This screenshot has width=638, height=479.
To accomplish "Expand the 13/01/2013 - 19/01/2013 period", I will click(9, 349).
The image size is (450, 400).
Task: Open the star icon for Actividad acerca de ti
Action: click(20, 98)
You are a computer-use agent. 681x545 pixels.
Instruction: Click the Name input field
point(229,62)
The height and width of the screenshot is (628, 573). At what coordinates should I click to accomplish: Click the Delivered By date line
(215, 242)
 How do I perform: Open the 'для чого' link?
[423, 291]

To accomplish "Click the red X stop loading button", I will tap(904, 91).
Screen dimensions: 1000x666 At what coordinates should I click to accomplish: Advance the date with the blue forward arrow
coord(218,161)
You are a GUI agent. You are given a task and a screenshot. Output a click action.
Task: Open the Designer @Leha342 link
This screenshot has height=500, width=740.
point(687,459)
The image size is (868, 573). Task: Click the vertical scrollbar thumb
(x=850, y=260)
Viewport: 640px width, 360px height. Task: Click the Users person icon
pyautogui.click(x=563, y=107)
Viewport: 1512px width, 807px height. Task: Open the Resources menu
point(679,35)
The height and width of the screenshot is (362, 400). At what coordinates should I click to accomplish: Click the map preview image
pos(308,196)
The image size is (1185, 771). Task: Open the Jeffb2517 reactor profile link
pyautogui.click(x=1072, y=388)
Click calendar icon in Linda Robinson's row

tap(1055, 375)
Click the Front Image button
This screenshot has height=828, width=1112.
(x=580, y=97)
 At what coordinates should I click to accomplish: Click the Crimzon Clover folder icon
-------
DIRECTIONS FOR THIS TASK:
Using the data above, return each line exactly as written.

RESPONSE BELOW:
This screenshot has width=638, height=479.
To accomplish "Expand the 13/01/2013 - 19/01/2013 period", I will click(9, 349).
The image size is (450, 400).
Task: Open the star icon for Actividad acerca de ti
Action: click(20, 98)
You are a computer-use agent. 681x545 pixels.
Instruction: Click the Name input field
point(229,62)
The height and width of the screenshot is (628, 573). At what coordinates should I click to accomplish: Click the Delivered By date line
(215, 242)
 How do I perform: Open the 'для чого' link?
[423, 291]

To accomplish "Click the red X stop loading button", I will tap(904, 91).
Screen dimensions: 1000x666 At what coordinates should I click to accomplish: Advance the date with the blue forward arrow
coord(218,161)
You are a GUI agent. You are given a task and a screenshot. Output a click action.
Task: Open the Designer @Leha342 link
This screenshot has height=500, width=740.
point(687,459)
The image size is (868, 573). Task: Click the vertical scrollbar thumb
(x=850, y=260)
Viewport: 640px width, 360px height. Task: Click the Users person icon
pyautogui.click(x=563, y=107)
Viewport: 1512px width, 807px height. Task: Open the Resources menu
point(679,35)
The height and width of the screenshot is (362, 400). At what coordinates should I click to accomplish: Click the map preview image
pos(308,196)
The image size is (1185, 771). Task: Open the Jeffb2517 reactor profile link
pyautogui.click(x=1072, y=388)
Click calendar icon in Linda Robinson's row

tap(1055, 375)
Click the Front Image button
This screenshot has height=828, width=1112.
(x=580, y=97)
 At what coordinates should I click to accomplish: Click the Crimzon Clover folder icon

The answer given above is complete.